Creating fast, Examine indexable widgetized Umbraco websites (Part 2)

Previously I outlined how widget based Umbraco sites allow for greater content reuse and more page layout flexibility. When using this approach however there are topics that require a little more care from the developer in order to keep Umbraco working as well as it does normally.

Search

Search functionality in Umbraco is achieved using Examine, a wrapper around Lucene. Examine works by indexing content from the data saved in the umbraco nodes; this is different to how Google will index a site as Google scrapes the markup on the page itself. What this means is that when using a widget based site the results you get back from the Examine searcher may not be what you are expecting.

This is because the content defined in the widgets is not saved in the page’s node but is only referenced. In order to get Examine to index all the content that gets displayed on the page we have to do a little bit of work.

Now when I first came across this problem I was stumped and my confused brain concocted a wide range of nasty ways to get the appropriate content indexed for the node. This included schemes such as populating a field in the node with all the content from its children and widgets whenever a node was published. I even thought of indexing the widgets or child pages and redirecting to places where they were included. Luckily I found another way that was both elegant and simple to implement!

Examine is both powerful and extensible and you can add things into the index when Examine is doing its thing. There is an event that Examine raises called GatheringNodeData which fires every time a node is published or a manual reindex is triggered. Below is a simple example on how to use this event to add fields into the index that don't actually exist on the Umbraco nodes. These extra fields can then be used to store the data of some selected child nodes or widgets.
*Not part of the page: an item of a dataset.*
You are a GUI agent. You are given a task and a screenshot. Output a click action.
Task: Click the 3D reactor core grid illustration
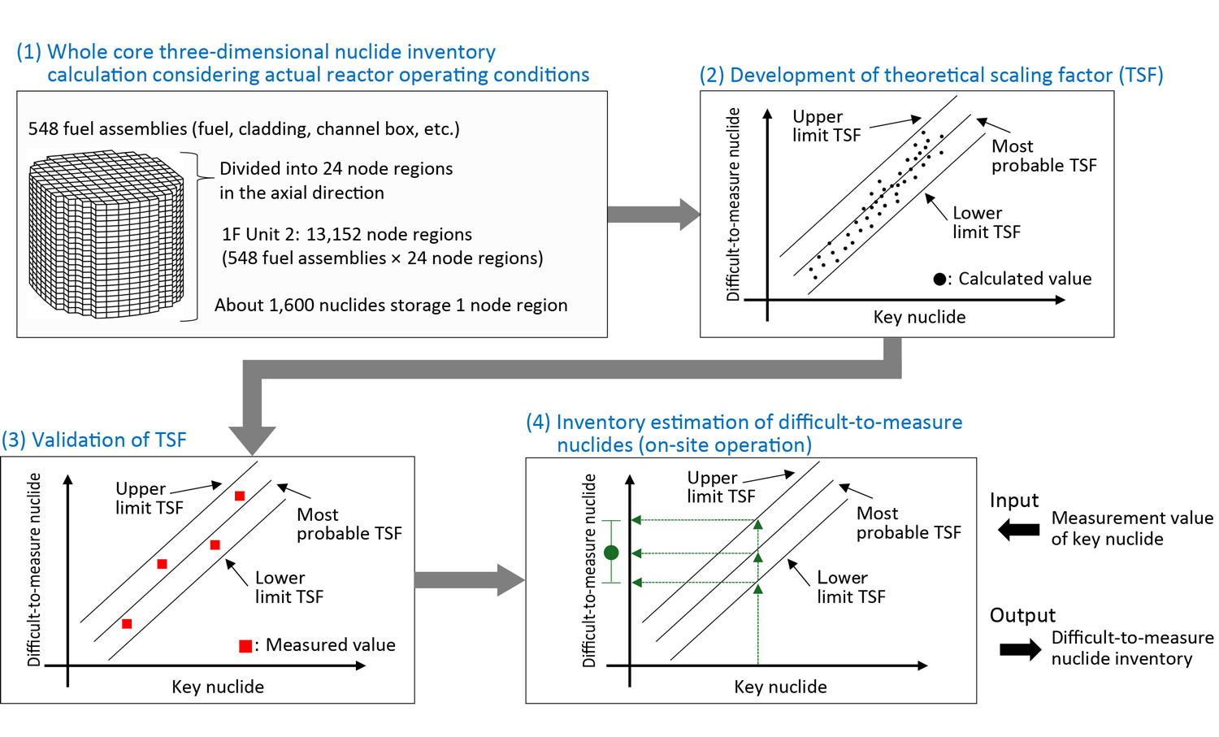click(x=106, y=234)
1. Create a class that implements IApplicationEventHandler

2. In the OnApplicationStarting method subscribe to the event raised by Examine when gathering all the data:

ExamineManager.Instance.IndexProviderCollection["{NameOfYourIndexerHere}"].GatheringNodeData += GatheringNodeDataHandler;

3. In that handler you create (GatheringNodeDataHandler(object sender, IndexingNodeDataEventArgs e) in this example)you can add fields to the data saved.
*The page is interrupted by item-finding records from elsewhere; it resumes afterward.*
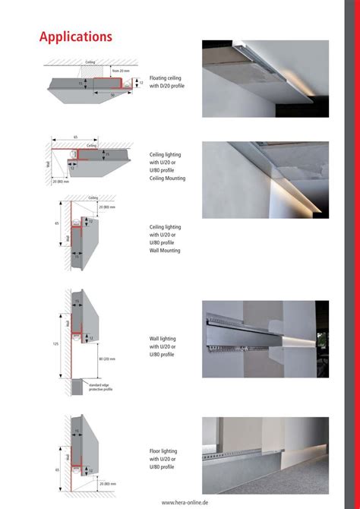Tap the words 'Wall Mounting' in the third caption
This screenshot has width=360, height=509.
coord(166,250)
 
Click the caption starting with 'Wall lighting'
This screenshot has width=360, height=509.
coord(166,346)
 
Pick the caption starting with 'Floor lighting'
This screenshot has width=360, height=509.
coord(166,458)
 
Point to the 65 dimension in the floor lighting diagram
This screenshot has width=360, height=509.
coord(58,470)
    // All this stuff uses uSiteBuilder, so it’s not suitable for copy and pasting but you can easily see what’s going on.
    // I use my own helper class on top of uSiteBuilder to get nodes so I have strongly typed classes
    var estate= NodeFinder.GetCurrentNode<Estate>();
    if(estate != null)
    {
        var tabs = estate.GetChildNodesOfType<ContentTab>();
        // Get the main content of these tabs as one string
        var mergedTabs = string.Join(“ “, tabs.Select(t => t.MainContent));
        e.Fields.Add("contentTabs", mergedTabs);
    }

4. Set up your index in ExamineIndex.config so that it includes the newly added field.
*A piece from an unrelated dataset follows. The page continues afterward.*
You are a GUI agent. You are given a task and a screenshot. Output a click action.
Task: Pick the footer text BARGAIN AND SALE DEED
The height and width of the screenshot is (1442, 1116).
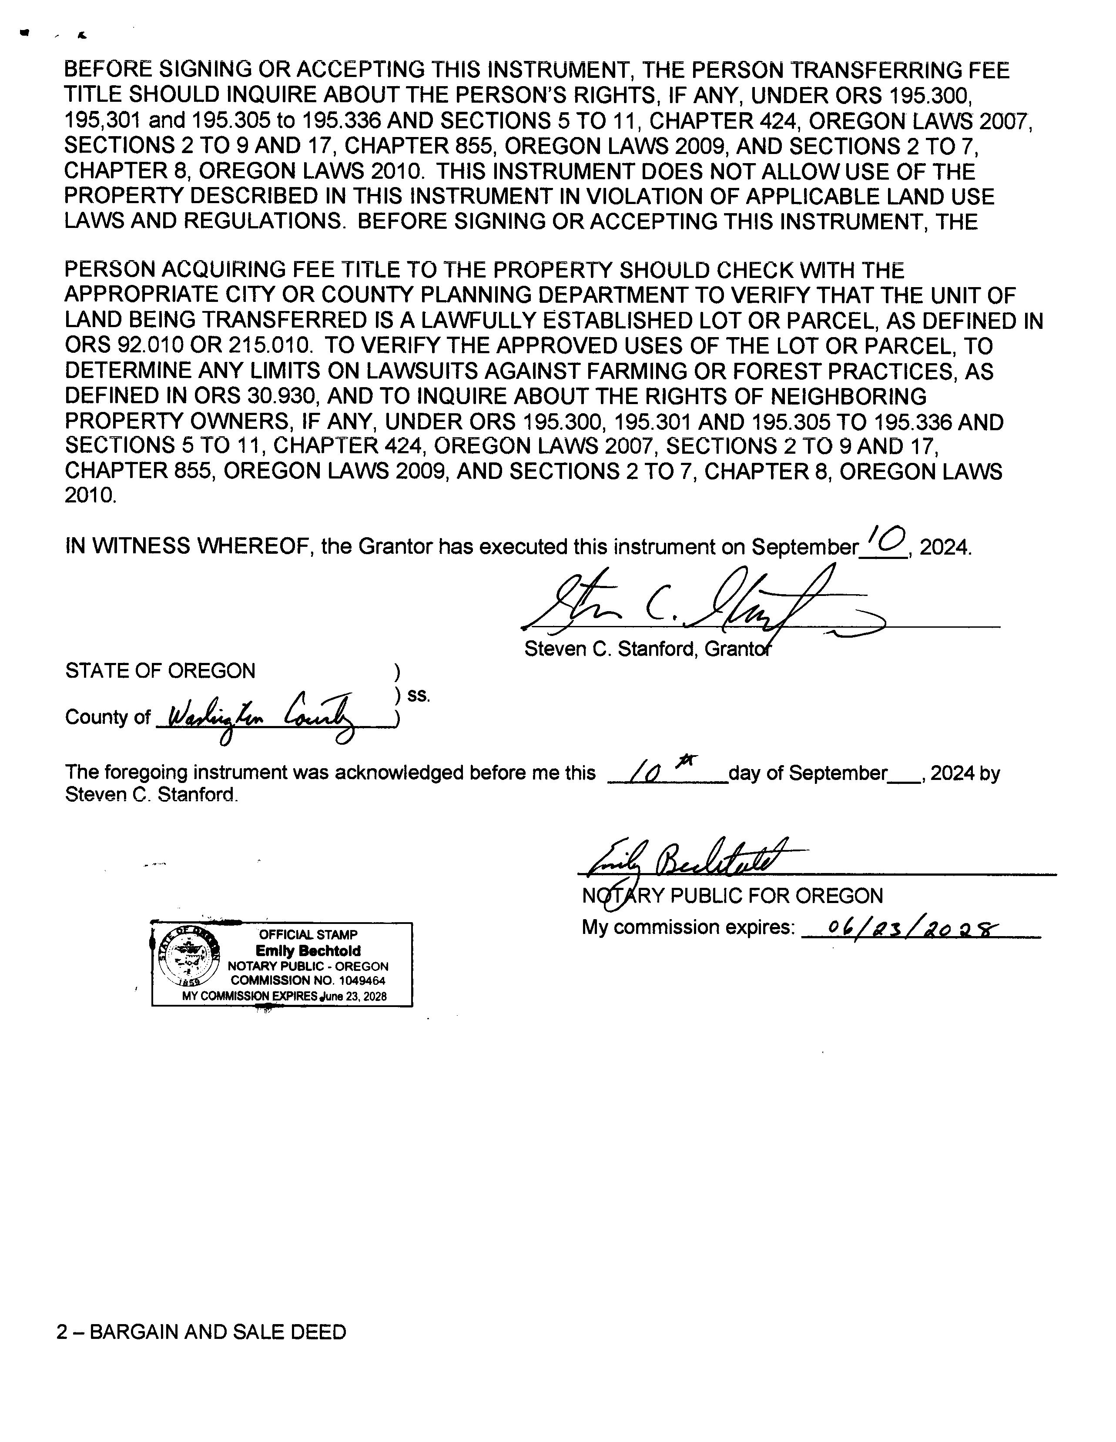click(217, 1332)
<IndexSet SetName="{YourIndexSetNameHere}" IndexPath="~/App_Data/TEMP/ExamineIndexes/{YourIndexNameHere}/">
    <IndexAttributeFields>
    <add Name="id" />
    <add Name="nodeName"/>
    <add Name="updateDate" />
    <add Name="writerName" />
    <add Name="loginName" />
    <add Name="email" />
    <add Name="nodeTypeAlias" />
    </IndexAttributeFields>
    <IndexUserFields>
    <add Name="mainTitle" />
    <add Name="mainContent" />
    <add Name="contentTabs" />
    </IndexUserFields>
    <IncludeNodeTypes>
    <add Name="Estate" />
    </IncludeNodeTypes>
    <ExcludeNodeTypes />
    </IndexSet>

5. Trigger a reindex.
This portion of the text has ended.